Cuma Mayıs 17, 2024

Devrimci olmak mı devrimci olmaya çalışmak mı?

İster kısa önce ister uzun bir tarihi dilim içinde devrimci saflarda yer alarak devrimci olduğumuz konusunda açık beyanlarda bulunuruz bazen. Oysa pratiklerimize ve yaptıklarımıza baktığımızda yerine getirilmeyen, eksik, yarım kalan, tamamlanmayan birçok görevimiz olduğunu görürüz ,pratikte onlarla bir biçimde karşılaşırız. Ya da başarılamayan, etkili ve sonuç alınamayan tarzda sonlanan birçok görevle karşı karşıya kalırız.

Öğrenmek nasıl ki kolay bir şey değilse, insanın öğrendiğini uygulaması da kolay değildir. Bu yüzden devrimci olmakla, olmaya çalışmak arasında bir o kadar farklılıklar vardır. Ne parti ne kadrolar ne de militanlar tamamlanmış değildir. Çelişki ve gelişim halindedir. Her gün, her an akıp giden hareketin devinimi içinde algılarımız da hareket halindedir. Her algılanan şey kavramanın ilk eşiğiyse her devrimci pratik de, devrimci olmaya çalışmanın birer mütevazi adımıdır.

“Olmak” belli ölçüde tamamlanmış bir durumdur. “Devrimci oldum”, “Partili oldum”denildiğinde, bu içinde öğrenmeye, yeniden uygulamaya kapalı olma halini yaşatma tehlikesini barındıran bir duruma, düşünce yapısına da işaret eder. “Olmaya çalışmak.” Esas olması gereken bu olmalıdır. Devrimci olmaya çalışmak, savaşçı, komutan, sanatçı, propagandacı gibi olmaya çalışmak… “Olmaya çalışmak” tamamlanmamış, devam edilen, akıp giden, üzerinde çalışılan, çalışılması gereken bir durumdur. Öğrenme ve uygulama pratiğinin, sınama/sınanma, deneme/denenme halinin bitmediğinden bahsetme durumudur.  Özeleştiriye açık haldir. Gelişmeye ilerlemeye hazır olma halidir.

Sınıf savaşımında yaptıklarımız devrimci olmaya attığımız ileri adımlardır. Yapamadığımız, eksik-yarım kalan tamamlanmamış-olumlu sonuç alamadığımız her pratik adım devrimci olmaya çalışmamız gereken durumlar olarak kabul etmek gerekir.

------------------------------------------------------------

Hedefler
1. Devrimcilik yazısında "İster kısa önce" sözleriyle başlayan ve "birer mütevazi adımıdır." sözlerinden sonra biten bölümü yeniden yaz. Bu bölümde "militanlar" yerine "savaşçılar" kullan.
2. Devrimcilik yazısında "gibi olmaya çalışmak" ifadesinden hemen önce sıralanan rolleri yaz.
3. Devrimcilik yazısını son cümlesinden sonra sürdür.

Bir koleksiyonda saklanan kayıtlar
------------------------------------------------------------

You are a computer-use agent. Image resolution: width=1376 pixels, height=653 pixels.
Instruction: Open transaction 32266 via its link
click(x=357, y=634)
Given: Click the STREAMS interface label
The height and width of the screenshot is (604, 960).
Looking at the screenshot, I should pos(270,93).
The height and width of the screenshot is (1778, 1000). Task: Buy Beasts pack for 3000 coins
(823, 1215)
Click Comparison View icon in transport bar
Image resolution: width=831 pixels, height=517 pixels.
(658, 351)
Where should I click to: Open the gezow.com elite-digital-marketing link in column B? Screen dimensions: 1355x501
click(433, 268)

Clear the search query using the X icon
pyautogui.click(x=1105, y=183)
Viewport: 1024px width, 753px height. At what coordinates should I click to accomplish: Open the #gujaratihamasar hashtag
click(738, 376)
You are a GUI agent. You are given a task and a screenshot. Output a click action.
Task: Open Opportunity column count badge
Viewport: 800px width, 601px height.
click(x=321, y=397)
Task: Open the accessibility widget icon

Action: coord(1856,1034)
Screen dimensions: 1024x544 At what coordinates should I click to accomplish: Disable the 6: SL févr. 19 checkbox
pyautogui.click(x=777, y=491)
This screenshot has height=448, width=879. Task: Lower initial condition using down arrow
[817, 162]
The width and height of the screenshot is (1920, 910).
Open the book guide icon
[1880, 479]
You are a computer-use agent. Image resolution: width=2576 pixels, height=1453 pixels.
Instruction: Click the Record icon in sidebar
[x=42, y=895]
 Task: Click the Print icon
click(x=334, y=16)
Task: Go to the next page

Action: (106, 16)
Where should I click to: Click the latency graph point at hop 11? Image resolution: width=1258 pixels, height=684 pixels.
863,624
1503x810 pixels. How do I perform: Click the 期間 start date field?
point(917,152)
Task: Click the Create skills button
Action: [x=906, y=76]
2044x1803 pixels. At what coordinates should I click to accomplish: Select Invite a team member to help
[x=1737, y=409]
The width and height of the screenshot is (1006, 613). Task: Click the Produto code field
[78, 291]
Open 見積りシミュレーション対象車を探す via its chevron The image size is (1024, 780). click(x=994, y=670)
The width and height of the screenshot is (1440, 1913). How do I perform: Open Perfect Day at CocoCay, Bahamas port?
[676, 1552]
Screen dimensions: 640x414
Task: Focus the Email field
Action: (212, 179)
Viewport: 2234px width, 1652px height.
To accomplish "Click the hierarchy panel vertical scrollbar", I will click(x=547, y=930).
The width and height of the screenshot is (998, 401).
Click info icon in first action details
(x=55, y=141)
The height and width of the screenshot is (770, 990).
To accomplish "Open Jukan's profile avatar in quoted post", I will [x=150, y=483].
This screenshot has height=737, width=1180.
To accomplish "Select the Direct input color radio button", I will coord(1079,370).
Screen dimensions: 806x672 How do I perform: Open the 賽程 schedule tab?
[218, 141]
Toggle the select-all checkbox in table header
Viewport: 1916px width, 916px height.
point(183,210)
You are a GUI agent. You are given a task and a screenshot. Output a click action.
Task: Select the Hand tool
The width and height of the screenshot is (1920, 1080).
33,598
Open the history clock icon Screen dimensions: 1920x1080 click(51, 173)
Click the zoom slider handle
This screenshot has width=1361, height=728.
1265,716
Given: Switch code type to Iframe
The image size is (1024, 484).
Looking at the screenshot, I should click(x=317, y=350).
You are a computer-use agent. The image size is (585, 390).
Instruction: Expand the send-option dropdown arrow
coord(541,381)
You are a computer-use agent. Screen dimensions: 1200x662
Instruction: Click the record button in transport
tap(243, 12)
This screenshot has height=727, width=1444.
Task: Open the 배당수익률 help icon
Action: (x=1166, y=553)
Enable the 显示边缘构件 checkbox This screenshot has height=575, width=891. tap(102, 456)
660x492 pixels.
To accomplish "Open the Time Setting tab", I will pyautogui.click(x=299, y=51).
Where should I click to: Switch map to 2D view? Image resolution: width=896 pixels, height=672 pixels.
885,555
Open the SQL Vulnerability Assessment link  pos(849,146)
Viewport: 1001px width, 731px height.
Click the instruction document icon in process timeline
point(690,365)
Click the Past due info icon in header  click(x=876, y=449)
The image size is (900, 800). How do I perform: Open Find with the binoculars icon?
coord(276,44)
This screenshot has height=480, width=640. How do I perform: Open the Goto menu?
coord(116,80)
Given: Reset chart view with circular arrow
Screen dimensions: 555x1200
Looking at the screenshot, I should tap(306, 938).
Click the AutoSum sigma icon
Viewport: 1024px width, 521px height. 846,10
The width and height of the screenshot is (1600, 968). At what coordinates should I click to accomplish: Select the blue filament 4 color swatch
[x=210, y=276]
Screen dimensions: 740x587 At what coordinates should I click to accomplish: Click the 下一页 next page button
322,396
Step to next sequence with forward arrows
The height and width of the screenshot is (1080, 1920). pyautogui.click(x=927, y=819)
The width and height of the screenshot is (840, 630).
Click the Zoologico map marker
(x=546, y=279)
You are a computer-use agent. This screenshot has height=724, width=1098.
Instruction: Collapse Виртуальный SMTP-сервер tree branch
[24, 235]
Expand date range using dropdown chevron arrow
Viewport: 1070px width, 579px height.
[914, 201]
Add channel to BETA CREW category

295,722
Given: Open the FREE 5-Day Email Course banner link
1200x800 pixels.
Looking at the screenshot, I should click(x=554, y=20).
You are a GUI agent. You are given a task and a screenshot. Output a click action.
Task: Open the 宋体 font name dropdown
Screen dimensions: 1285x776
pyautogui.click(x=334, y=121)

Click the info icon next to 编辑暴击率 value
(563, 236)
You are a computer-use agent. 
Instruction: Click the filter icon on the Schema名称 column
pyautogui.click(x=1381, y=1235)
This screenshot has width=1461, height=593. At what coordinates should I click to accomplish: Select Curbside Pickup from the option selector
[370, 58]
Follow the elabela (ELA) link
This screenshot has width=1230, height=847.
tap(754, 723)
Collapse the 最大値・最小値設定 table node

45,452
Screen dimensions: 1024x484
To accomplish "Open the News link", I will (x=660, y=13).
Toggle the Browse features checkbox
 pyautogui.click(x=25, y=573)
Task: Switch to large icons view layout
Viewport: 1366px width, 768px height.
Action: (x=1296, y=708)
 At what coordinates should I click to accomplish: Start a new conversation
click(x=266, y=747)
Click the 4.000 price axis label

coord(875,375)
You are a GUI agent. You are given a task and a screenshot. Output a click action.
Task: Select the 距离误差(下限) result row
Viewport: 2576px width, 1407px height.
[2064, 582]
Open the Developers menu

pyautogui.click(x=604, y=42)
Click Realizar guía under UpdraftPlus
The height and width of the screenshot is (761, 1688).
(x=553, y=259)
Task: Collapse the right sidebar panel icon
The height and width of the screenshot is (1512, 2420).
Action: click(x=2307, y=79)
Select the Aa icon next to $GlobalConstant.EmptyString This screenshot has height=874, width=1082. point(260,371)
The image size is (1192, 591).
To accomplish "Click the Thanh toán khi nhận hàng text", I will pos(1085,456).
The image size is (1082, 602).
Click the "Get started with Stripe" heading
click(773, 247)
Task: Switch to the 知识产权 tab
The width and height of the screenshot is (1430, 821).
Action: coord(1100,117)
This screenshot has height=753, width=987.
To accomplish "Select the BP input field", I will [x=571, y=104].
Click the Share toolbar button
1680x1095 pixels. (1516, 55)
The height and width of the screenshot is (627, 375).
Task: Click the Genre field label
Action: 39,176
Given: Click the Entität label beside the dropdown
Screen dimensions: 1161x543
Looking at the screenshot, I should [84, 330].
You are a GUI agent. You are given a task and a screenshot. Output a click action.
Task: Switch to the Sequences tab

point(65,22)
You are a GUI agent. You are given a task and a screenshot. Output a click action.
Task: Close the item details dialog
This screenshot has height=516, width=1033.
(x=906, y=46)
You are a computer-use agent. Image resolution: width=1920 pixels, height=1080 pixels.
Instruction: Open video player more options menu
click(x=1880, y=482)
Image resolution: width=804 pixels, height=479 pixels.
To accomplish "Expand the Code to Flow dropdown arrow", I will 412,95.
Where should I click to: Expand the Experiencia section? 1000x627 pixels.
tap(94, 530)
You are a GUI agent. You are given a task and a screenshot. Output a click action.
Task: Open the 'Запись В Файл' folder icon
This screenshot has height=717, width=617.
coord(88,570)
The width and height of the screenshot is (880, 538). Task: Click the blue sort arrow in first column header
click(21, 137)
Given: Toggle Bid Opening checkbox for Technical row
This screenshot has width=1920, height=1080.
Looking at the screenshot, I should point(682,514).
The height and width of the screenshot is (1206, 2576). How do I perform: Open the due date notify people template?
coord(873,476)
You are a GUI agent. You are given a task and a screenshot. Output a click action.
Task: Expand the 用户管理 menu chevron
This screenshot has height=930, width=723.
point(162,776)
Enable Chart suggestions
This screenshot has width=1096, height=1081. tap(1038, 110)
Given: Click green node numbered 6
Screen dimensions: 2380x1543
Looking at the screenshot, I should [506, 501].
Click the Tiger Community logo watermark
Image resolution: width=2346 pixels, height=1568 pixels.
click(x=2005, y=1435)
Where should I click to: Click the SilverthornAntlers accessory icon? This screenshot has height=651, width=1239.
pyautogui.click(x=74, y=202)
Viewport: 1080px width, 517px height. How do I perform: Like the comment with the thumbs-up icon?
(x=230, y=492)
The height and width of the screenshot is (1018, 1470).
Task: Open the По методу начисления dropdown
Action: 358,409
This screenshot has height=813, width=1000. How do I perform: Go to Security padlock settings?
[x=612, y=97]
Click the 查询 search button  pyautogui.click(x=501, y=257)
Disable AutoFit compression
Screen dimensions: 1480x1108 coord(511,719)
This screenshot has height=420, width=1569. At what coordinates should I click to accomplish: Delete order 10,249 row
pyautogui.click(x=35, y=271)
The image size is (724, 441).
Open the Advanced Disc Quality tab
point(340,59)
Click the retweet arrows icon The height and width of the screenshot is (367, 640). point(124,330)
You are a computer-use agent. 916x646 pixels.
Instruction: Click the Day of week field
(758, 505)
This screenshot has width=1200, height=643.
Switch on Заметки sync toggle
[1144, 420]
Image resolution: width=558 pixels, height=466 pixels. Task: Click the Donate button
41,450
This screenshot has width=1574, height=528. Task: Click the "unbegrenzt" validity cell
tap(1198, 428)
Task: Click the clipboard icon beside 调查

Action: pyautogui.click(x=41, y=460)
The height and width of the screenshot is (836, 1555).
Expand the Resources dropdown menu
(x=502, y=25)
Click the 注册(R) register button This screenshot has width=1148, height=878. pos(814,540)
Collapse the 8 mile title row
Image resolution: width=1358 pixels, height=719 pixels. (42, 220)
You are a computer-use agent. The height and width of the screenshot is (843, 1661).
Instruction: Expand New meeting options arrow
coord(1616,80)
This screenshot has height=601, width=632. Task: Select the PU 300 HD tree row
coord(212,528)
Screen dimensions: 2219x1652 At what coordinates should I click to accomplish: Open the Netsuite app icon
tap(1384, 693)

------------------------------------------------------------

Alıştırma Yanıtları
1.
İster kısa önce ister uzun bir tarihi dilim içinde devrimci saflarda yer alarak devrimci olduğumuz konusunda açık beyanlarda bulunuruz bazen. Oysa pratiklerimize ve yaptıklarımıza baktığımızda yerine getirilmeyen, eksik, yarım kalan, tamamlanmayan birçok görevimiz olduğunu görürüz ,pratikte onlarla bir biçimde karşılaşırız. Ya da başarılamayan, etkili ve sonuç alınamayan tarzda sonlanan birçok görevle karşı karşıya kalırız.

Öğrenmek nasıl ki kolay bir şey değilse, insanın öğrendiğini uygulaması da kolay değildir. Bu yüzden devrimci olmakla, olmaya çalışmak arasında bir o kadar farklılıklar vardır. Ne parti ne kadrolar ne de savaşçılar tamamlanmış değildir. Çelişki ve gelişim halindedir. Her gün, her an akıp giden hareketin devinimi içinde algılarımız da hareket halindedir. Her algılanan şey kavramanın ilk eşiğiyse her devrimci pratik de, devrimci olmaya çalışmanın birer mütevazi adımıdır.

2. savaşçı, komutan, sanatçı, propagandacı

3.
24 Nisan’da partili olmaya çalışmak

Komünist önderin granitten sağlam ideolojik-politik temelli partisinin “militan ve kadrosu olmaya çalışmak” esas alınması gereken perspektif olmalıdır. Faşist devlet gerçekliğini her gelişme ve durum karşısında politika ve uygulamalarını anlamak, etkileme gücünü yıkım ve çökertme yönünü görmek ve buna uygun tedbirler almak, politikalar belirleyip örgütsel-pratik hamleler geliştirmek… Tüm bunlar “partili olmaya çalışma” halidir. Kürt ulusuna yönelik kıyım ve kırımları, işgal ve saldırganlıklarını, imha ve inkar politikalarını anlamak, buna uygun devrimci politikalar belirleyip halkı örgütlemek, düşman karşısında güçlü konumlanıp etkili mevzilenmek, sonuç alıcı tarzda savaşmak diye sıralayabileceğimiz her görev “partili olmaya çalışma” halidir.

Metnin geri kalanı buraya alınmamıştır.